■ **EXERCISE DATA**:
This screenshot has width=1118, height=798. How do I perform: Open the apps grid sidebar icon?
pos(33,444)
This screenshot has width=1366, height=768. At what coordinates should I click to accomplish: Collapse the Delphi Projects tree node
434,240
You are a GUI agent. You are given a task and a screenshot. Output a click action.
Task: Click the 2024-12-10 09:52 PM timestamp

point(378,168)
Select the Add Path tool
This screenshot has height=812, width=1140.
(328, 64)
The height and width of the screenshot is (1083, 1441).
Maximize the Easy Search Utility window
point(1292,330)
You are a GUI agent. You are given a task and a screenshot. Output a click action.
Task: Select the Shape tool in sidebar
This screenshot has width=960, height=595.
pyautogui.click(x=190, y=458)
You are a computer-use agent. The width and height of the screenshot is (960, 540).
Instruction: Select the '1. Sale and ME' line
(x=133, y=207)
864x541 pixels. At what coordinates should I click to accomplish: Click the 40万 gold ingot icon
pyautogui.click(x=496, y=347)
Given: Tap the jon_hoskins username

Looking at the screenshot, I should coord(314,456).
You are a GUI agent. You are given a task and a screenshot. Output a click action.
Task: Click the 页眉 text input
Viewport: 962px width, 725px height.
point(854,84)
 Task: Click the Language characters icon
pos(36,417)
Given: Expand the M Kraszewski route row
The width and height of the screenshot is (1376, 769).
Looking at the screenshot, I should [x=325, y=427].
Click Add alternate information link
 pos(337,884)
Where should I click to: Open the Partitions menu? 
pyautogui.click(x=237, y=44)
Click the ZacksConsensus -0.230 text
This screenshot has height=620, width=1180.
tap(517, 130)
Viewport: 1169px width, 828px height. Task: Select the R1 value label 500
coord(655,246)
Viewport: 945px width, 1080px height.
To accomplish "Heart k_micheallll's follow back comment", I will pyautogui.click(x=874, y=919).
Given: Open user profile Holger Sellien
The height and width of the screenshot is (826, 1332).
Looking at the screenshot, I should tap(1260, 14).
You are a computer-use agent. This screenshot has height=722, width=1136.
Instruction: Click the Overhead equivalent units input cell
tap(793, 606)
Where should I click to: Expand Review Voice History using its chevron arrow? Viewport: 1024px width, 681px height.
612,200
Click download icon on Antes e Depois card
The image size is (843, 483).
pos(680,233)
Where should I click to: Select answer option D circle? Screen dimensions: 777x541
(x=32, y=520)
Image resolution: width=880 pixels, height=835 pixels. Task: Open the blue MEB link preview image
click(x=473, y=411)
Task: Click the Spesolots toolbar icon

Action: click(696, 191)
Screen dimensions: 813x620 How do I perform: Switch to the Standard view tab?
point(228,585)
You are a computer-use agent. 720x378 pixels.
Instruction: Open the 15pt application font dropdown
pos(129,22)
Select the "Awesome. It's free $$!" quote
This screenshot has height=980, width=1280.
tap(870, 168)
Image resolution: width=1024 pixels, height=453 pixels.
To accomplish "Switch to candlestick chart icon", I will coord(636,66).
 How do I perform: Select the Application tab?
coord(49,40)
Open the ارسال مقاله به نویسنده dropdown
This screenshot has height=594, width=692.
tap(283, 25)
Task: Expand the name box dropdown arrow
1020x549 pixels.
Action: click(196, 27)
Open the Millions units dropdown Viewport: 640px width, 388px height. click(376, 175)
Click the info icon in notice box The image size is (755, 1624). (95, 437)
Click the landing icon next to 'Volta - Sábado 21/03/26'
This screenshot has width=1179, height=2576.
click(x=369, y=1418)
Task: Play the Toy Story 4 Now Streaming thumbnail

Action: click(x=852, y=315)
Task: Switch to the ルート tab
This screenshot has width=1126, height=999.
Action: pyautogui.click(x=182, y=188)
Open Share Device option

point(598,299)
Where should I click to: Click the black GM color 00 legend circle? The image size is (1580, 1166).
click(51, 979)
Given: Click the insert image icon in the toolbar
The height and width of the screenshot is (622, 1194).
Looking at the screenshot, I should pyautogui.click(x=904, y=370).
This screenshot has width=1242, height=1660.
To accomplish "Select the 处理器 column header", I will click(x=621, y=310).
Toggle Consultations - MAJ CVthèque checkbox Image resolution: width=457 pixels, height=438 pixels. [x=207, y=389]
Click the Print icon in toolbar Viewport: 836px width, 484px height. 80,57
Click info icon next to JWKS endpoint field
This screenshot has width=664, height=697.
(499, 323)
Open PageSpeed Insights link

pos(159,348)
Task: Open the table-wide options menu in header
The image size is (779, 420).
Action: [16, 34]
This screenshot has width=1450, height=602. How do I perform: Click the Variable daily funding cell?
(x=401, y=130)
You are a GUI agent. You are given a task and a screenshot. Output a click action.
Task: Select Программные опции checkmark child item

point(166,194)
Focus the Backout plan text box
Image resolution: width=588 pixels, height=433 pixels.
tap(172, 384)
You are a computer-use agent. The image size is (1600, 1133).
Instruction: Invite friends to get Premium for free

■ **WHAT YOU SHOULD DO**: Would you set down the full listing exactly as it reads?

■ **SOLUTION FOR THIS PROBLEM**:
This screenshot has width=1118, height=798. How do I perform: Open the apps grid sidebar icon?
pos(33,444)
This screenshot has width=1366, height=768. At what coordinates should I click to accomplish: Collapse the Delphi Projects tree node
434,240
You are a GUI agent. You are given a task and a screenshot. Output a click action.
Task: Click the 2024-12-10 09:52 PM timestamp

point(378,168)
Select the Add Path tool
This screenshot has height=812, width=1140.
(328, 64)
The height and width of the screenshot is (1083, 1441).
Maximize the Easy Search Utility window
point(1292,330)
You are a GUI agent. You are given a task and a screenshot. Output a click action.
Task: Select the Shape tool in sidebar
This screenshot has width=960, height=595.
pyautogui.click(x=190, y=458)
You are a computer-use agent. The width and height of the screenshot is (960, 540).
Instruction: Select the '1. Sale and ME' line
(x=133, y=207)
864x541 pixels. At what coordinates should I click to accomplish: Click the 40万 gold ingot icon
pyautogui.click(x=496, y=347)
Given: Tap the jon_hoskins username

Looking at the screenshot, I should coord(314,456).
You are a GUI agent. You are given a task and a screenshot. Output a click action.
Task: Click the 页眉 text input
Viewport: 962px width, 725px height.
point(854,84)
 Task: Click the Language characters icon
pos(36,417)
Given: Expand the M Kraszewski route row
The width and height of the screenshot is (1376, 769).
Looking at the screenshot, I should [x=325, y=427].
Click Add alternate information link
 pos(337,884)
Where should I click to: Open the Partitions menu? 
pyautogui.click(x=237, y=44)
Click the ZacksConsensus -0.230 text
This screenshot has height=620, width=1180.
tap(517, 130)
Viewport: 1169px width, 828px height. Task: Select the R1 value label 500
coord(655,246)
Viewport: 945px width, 1080px height.
To accomplish "Heart k_micheallll's follow back comment", I will pyautogui.click(x=874, y=919).
Given: Open user profile Holger Sellien
The height and width of the screenshot is (826, 1332).
Looking at the screenshot, I should tap(1260, 14).
You are a computer-use agent. This screenshot has height=722, width=1136.
Instruction: Click the Overhead equivalent units input cell
tap(793, 606)
Where should I click to: Expand Review Voice History using its chevron arrow? Viewport: 1024px width, 681px height.
612,200
Click download icon on Antes e Depois card
The image size is (843, 483).
pos(680,233)
Where should I click to: Select answer option D circle? Screen dimensions: 777x541
(x=32, y=520)
Image resolution: width=880 pixels, height=835 pixels. Task: Open the blue MEB link preview image
click(x=473, y=411)
Task: Click the Spesolots toolbar icon

Action: click(696, 191)
Screen dimensions: 813x620 How do I perform: Switch to the Standard view tab?
point(228,585)
You are a computer-use agent. 720x378 pixels.
Instruction: Open the 15pt application font dropdown
pos(129,22)
Select the "Awesome. It's free $$!" quote
This screenshot has height=980, width=1280.
tap(870, 168)
Image resolution: width=1024 pixels, height=453 pixels.
To accomplish "Switch to candlestick chart icon", I will coord(636,66).
 How do I perform: Select the Application tab?
coord(49,40)
Open the ارسال مقاله به نویسنده dropdown
This screenshot has height=594, width=692.
tap(283, 25)
Task: Expand the name box dropdown arrow
1020x549 pixels.
Action: click(196, 27)
Open the Millions units dropdown Viewport: 640px width, 388px height. click(376, 175)
Click the info icon in notice box The image size is (755, 1624). (95, 437)
Click the landing icon next to 'Volta - Sábado 21/03/26'
This screenshot has width=1179, height=2576.
click(x=369, y=1418)
Task: Play the Toy Story 4 Now Streaming thumbnail

Action: click(x=852, y=315)
Task: Switch to the ルート tab
This screenshot has width=1126, height=999.
Action: pyautogui.click(x=182, y=188)
Open Share Device option

point(598,299)
Where should I click to: Click the black GM color 00 legend circle? The image size is (1580, 1166).
click(51, 979)
Given: Click the insert image icon in the toolbar
The height and width of the screenshot is (622, 1194).
Looking at the screenshot, I should pyautogui.click(x=904, y=370).
This screenshot has width=1242, height=1660.
To accomplish "Select the 处理器 column header", I will click(x=621, y=310).
Toggle Consultations - MAJ CVthèque checkbox Image resolution: width=457 pixels, height=438 pixels. [x=207, y=389]
Click the Print icon in toolbar Viewport: 836px width, 484px height. 80,57
Click info icon next to JWKS endpoint field
This screenshot has width=664, height=697.
(499, 323)
Open PageSpeed Insights link

pos(159,348)
Task: Open the table-wide options menu in header
The image size is (779, 420).
Action: [16, 34]
This screenshot has width=1450, height=602. How do I perform: Click the Variable daily funding cell?
(x=401, y=130)
You are a GUI agent. You are given a task and a screenshot. Output a click action.
Task: Select Программные опции checkmark child item

point(166,194)
Focus the Backout plan text box
Image resolution: width=588 pixels, height=433 pixels.
tap(172, 384)
You are a computer-use agent. The image size is (1600, 1133).
Instruction: Invite friends to get Premium for free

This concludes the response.